4 Il y a un seul corps et un seul Esprit, comme aussi vous avez été appelés à une seule espérance par votre vocation;
5 il y a un seul Seigneur, une seule foi, un seul baptême,
6 un seul Dieu et Père de tous, qui est au-dessus de tous, et parmi tous, et en tous.

Deutéronome 6:1-9

Voici les commandements, les lois et les ordonnances que l’Eternel, votre Dieu, a commandé de vous enseigner, afin que vous les mettiez en pratique dans le pays dont vous allez prendre possession;
2 afin que tu craignes l’Eternel, ton Dieu, en observant, tous les jours de ta vie, toi, ton fils, et le fils de ton fils, toutes ses lois et tous ses commandements que je te prescris, et afin que tes jours soient prolongés.
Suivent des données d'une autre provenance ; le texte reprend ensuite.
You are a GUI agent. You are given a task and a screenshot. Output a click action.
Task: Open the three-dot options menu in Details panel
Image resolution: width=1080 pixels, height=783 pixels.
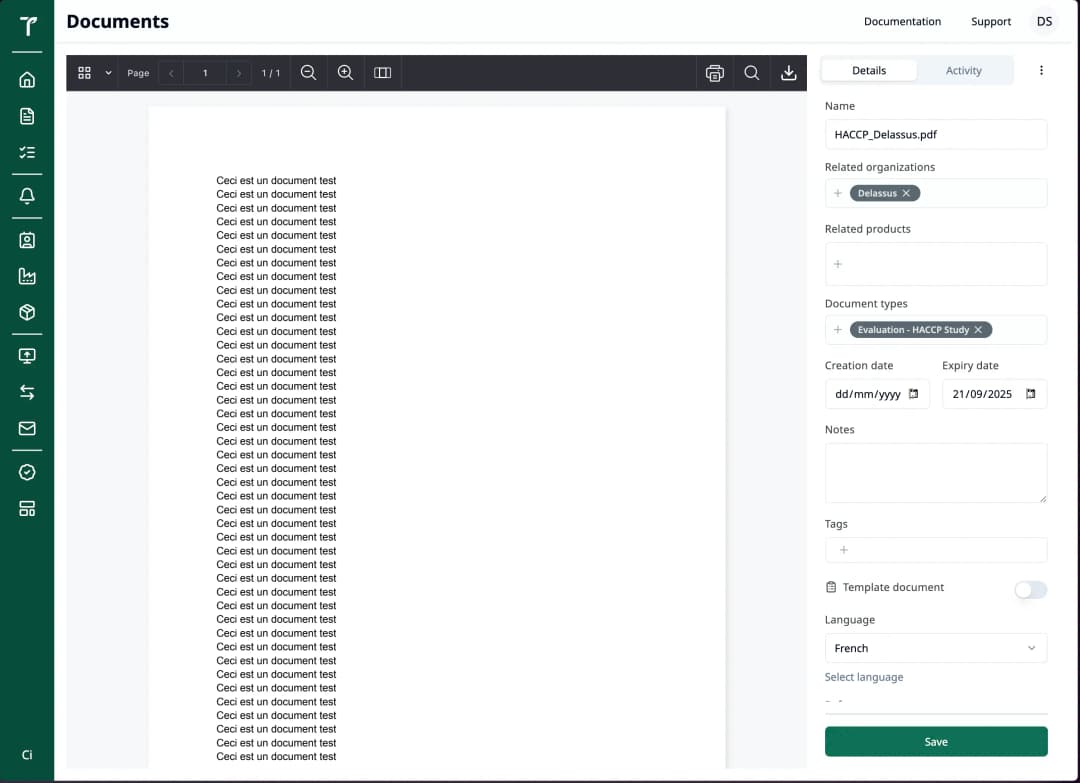tap(1041, 70)
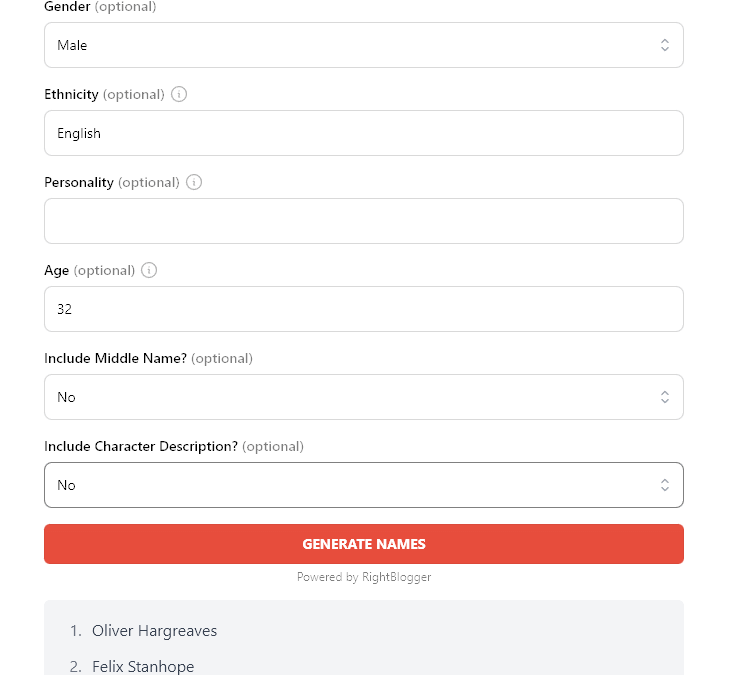Click the info icon beside Ethnicity
The width and height of the screenshot is (730, 675).
(179, 95)
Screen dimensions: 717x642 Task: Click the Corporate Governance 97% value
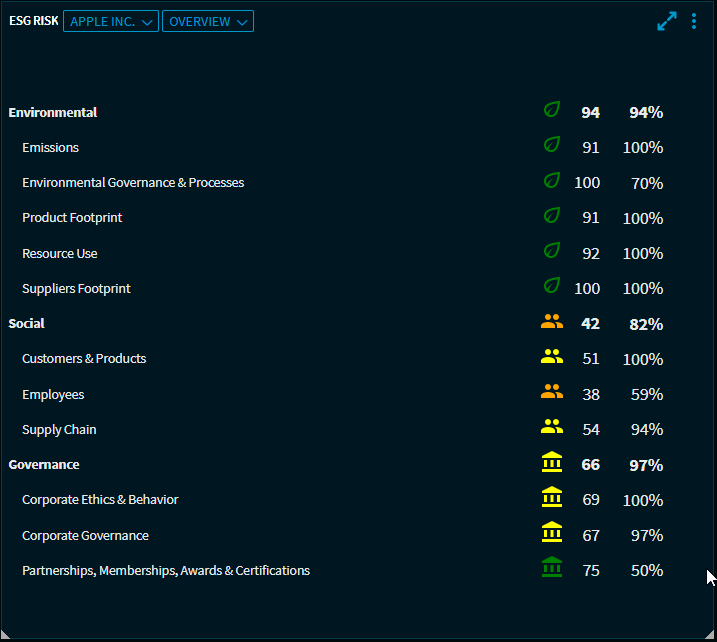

3 Tu les écouteras donc, Israël, et tu auras soin de les mettre en pratique, afin que tu sois heureux et que vous multipliiez beaucoup, comme te l’a dit l’Eternel, le Dieu de tes pères, en te promettant un pays où coulent le lait et le miel.
4 Ecoute, Israël! l’Eternel, notre Dieu, est le seul Eternel.
5 Tu aimeras l’Eternel, ton Dieu, de tout ton coeur, de toute ton âme et de toute ta force.
6 Et ces commandements, que je te donne aujourd’hui, seront dans ton coeur.
7 Tu les inculqueras à tes enfants, et tu en parleras quand tu seras dans ta maison, quand tu iras en voyage, quand tu te coucheras et quand tu te lèveras.
8 Tu les lieras comme un signe sur tes mains, et ils seront comme des fronteaux entre tes yeux.
9 Tu les écriras sur les poteaux de ta maison et sur tes portes.